I have sometimes entertained myself by trying to imagine the impressions which our modern life would make upon some sensitive mind of a remote age. I have fancied myself rambling about New York with Montaigne, and taking note of his shrewd, satirical comment. I can hardly imagine him expressing any feeling of surprise, much less any sentiment of admiration; but I am confident that under a masque of ironical self-complacency the old Gascon would find it difficult to repress his astonishment, and still more difficult to adjust his mind to evident and impressive changes. I have ventured at times to imagine myself in the company of another more remote and finely organised spirit of the past, and pictured to myself the keen, dispassionate criticism of Pericles on the things of modern habit and creation; I have listened to his luminous interpretations of the changed conditions which he saw about him; I have noted his unconcern toward the merely material advances of society, his penetrative insight into its intellectual and moral developments. A mind so capacious and open, a nature so trained and poised, could not be otherwise than self-contained and calm even in the presence of changes so vast and manifold as those which have transformed society since the days of the great Athenian; but even he could not be quite unmoved if brought face to face with a life so unlike that with which he had been familiar; there must come, even to one who feels the mastery of the soul over all conditions, a certain sense of wonder and awe.
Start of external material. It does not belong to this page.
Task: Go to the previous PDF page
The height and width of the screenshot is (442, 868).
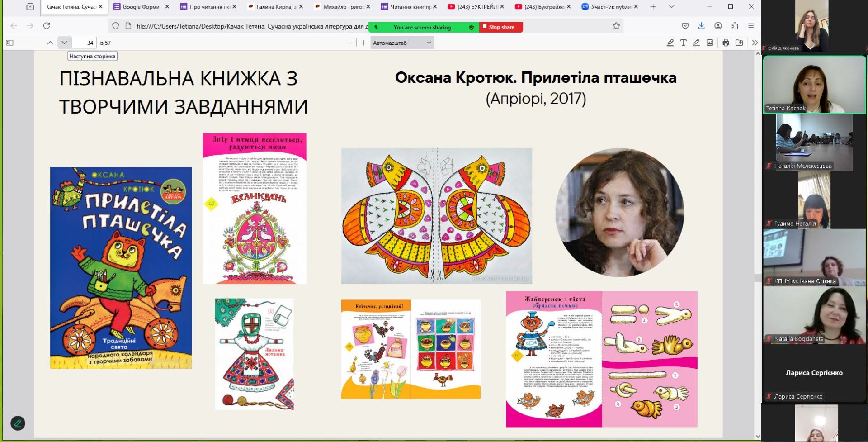Action: 50,43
It was with some such feeling that Rosalind and I found ourselves in the Forest of Arden. The journey was so soon accomplished that we had no time to accustom ourselves to the changes between the country we had left and that to which we had come. We had always fancied that the road would be long and hard, and that we should arrive worn and spent with the fatigues of travel. We were astonished and delighted when we suddenly discovered that we were within the boundaries of the Forest long before we had begun to think of the end of our journey. We had said nothing to each other by the way: our thoughts were so busy that we had no time for speech. There were no other travellers; everybody seemed to be going in the opposite direction; and we were left to undisturbed meditation. The route to the Forest is one of those open secrets which whosoever would know must learn for himself; it is impossible to direct those who do not discover for themselves how to make the journey. The Forest is probably the most accessible place on the face of the earth, but it is so rarely visited that one may go half a lifetime without meeting a person who has been there. I have never been able to explain the fact that those who have spent some time in the Forest, as well as those who are later to see it, seem to recognise each other by instinct. Rosalind and I happen to have a large circle of acquaintances, and it has been our good fortune to meet and recognise many who were familiar with the Forest and who were able to tell us much about its localities and charms. It is not generally known, and it is probably wise not to emphasise the fact, that the fortunate few who have access to the Forest form a kind of secret fraternity; a brotherhood of the soul which is secret because those alone who are qualified for membership by nature can understand either its language or its aims. It is a very strange thing that the dwellers in the Forest never make the least attempt at concealment, but that, no matter how frank and explicit their statements may be, nobody outside the brotherhood ever understands where the Forest lies or what one finds when he gets there. One may write what he chooses about life in the Forest, and only those whom Nature has selected and trained will understand what he discloses; to all others it will be an idle tale or a fairy story for the entertainment of people who have no serious business in hand.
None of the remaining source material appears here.